So if I'm reading this right, 65B at 4bit would consume around 20GB of VRAM and ...

MacsHeadroom · on March 11, 2023

LLaMA it doesn't require any system RAM to run.

It requires some very minimal system RAM to load the model into VRAM and to compile the 4bit quantized weights.

But if you use pre-quantized weights (get them from HuggingFace or a friend) then all you really need is ~32GB of VRAM and maybe around 2GB of system RAM for 65B. (It's 30B which needs 20GB of VRAM.)

summarity · on March 11, 2023

The full use case includes quantisation, which the repo points out uses a large amount of system RAM. Of course that’s not required if you skip that step.

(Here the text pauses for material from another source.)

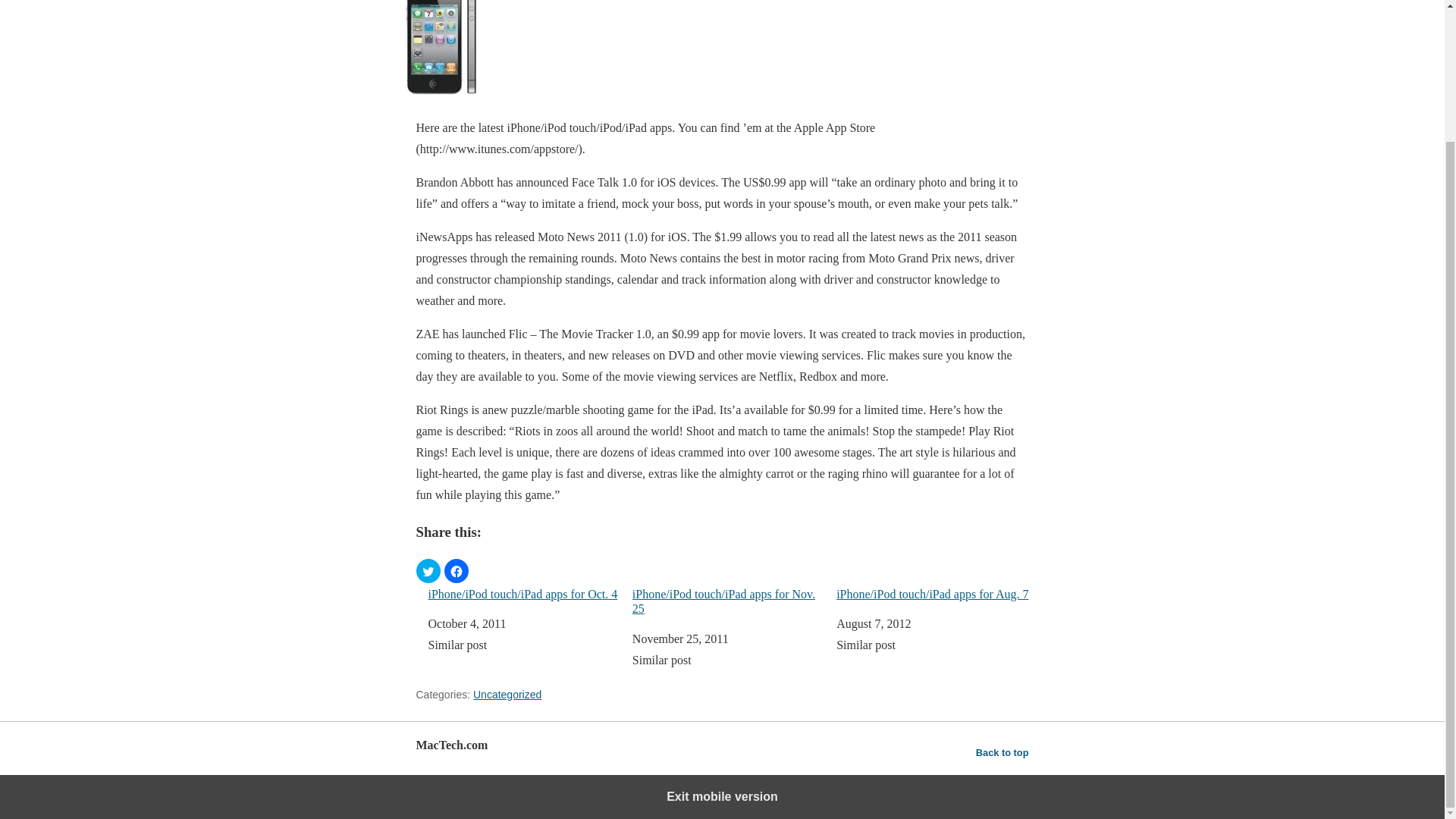
Click to share on Twitter (426, 570)
Back to top (1002, 752)
Click to share on Facebook (456, 570)
Uncategorized (507, 694)
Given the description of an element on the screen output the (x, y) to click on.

MacsHeadroom · on March 12, 2023

Judging from downloads of the 4bit file and how many people I've seen post about quantizing it themselves, around 99% of people are just downloading the pre-quantized files.

I would not personally call compilation of software part of its "use case." It's use case is text generation.

nl · on March 12, 2023

Quantisation is a once off process. I suspect most people who don't have access to a machine with enough RAM and don't want to use the pre-quantized version can afford the $20 to hire a big cloud server for an day.

Or it is probably possible to make it work slowly using a swapfile on Linux.

Tepix · on March 13, 2023

Closer to 38-40GB VRAM (and hardly any RAM).